Ablation experiments conducted on the YOLO11 dual-modality baseline demonstrate that each proposed module contributes to performance improvement. When all three modules are jointly applied, the model achieves the best overall performance, with mAP@0.5 improving from 86.7% to 88.1% (+1.4%). Meanwhile, the number of parameters and computational complexity are reduced by 13.95% and 17.95%, respectively, achieving a favorable balance between detection accuracy and efficiency. Furthermore, a comparative analysis of different IoU-based loss functions shows that, without increasing model complexity, Shape-IoU improves mAP@0.5 from 88.1% to 88.4% and recall from 78.5% to 84.9%, demonstrating its effectiveness in enhancing localization accuracy and recall performance.
Experimental results on the publicly available FLIR Thermal dataset further validate the generalization capability of the proposed method in complex scenarios. Specifically, precision improves from 78.2% to 80.4% (+2.2 percentage points), recall increases from 61.9% to 63.5% (+1.6 percentage points), and mAP@0.5 rises from 69.8% to 72.5% (+2.7 percentage points). At the same time, the model parameters are reduced to 3.7 M, GFLOPs decrease to 9.36, and the model size is reduced to 7.9 MB, confirming that the proposed method achieves improved detection performance while maintaining a lightweight design.
Despite these improvements, several limitations remain. For instance, cross-modality alignment between infrared and visible data remains suboptimal under extreme environmental conditions. In addition, the trade-off between further model lightweighting and real-time performance requires further optimization. Moreover, the generalization capability of Shape-IoU across different object types and more complex scenarios requires further validation.

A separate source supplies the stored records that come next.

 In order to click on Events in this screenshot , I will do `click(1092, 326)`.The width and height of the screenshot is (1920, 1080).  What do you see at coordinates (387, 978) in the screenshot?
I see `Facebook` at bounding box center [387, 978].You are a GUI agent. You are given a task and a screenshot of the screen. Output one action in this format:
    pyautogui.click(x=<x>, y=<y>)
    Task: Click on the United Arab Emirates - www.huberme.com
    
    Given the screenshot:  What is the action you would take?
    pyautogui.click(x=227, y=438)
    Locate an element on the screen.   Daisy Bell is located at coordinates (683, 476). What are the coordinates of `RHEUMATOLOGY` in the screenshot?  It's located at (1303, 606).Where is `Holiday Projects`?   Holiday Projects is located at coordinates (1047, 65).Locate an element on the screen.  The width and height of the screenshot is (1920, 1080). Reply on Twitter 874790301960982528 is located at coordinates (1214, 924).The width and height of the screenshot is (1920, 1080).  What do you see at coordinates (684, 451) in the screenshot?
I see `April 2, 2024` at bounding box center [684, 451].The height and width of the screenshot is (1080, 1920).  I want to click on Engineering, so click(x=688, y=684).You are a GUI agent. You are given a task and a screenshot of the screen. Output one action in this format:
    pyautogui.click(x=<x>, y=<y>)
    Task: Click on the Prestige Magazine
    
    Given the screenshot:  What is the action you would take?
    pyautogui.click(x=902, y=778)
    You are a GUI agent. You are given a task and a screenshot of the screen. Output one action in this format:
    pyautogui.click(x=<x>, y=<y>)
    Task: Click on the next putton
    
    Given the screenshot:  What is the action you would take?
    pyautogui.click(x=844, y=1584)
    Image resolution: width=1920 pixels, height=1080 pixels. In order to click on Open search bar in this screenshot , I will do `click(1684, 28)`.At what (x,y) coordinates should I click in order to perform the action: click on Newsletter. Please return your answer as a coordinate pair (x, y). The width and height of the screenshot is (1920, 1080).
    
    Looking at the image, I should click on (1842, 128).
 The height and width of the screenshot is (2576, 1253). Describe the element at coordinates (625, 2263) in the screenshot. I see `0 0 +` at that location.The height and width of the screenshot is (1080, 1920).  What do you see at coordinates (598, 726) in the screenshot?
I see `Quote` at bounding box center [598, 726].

In addition, the current framework is designed for single-frame detection and does not explicitly model temporal information. In real UAV-based photovoltaic inspection scenarios, sequential flight frames contain rich temporal consistency and motion-aware cues. Future work will explore temporal fusion strategies based on sequential UAV images, such as temporal attention mechanisms and video-level feature aggregation, to further enhance robustness in dynamic environments and reduce false detections caused by transient noise, viewpoint variations, and illumination fluctuations. These directions are expected to further improve the adaptability and practical deployment capability of the proposed method in real-world photovoltaic inspection systems.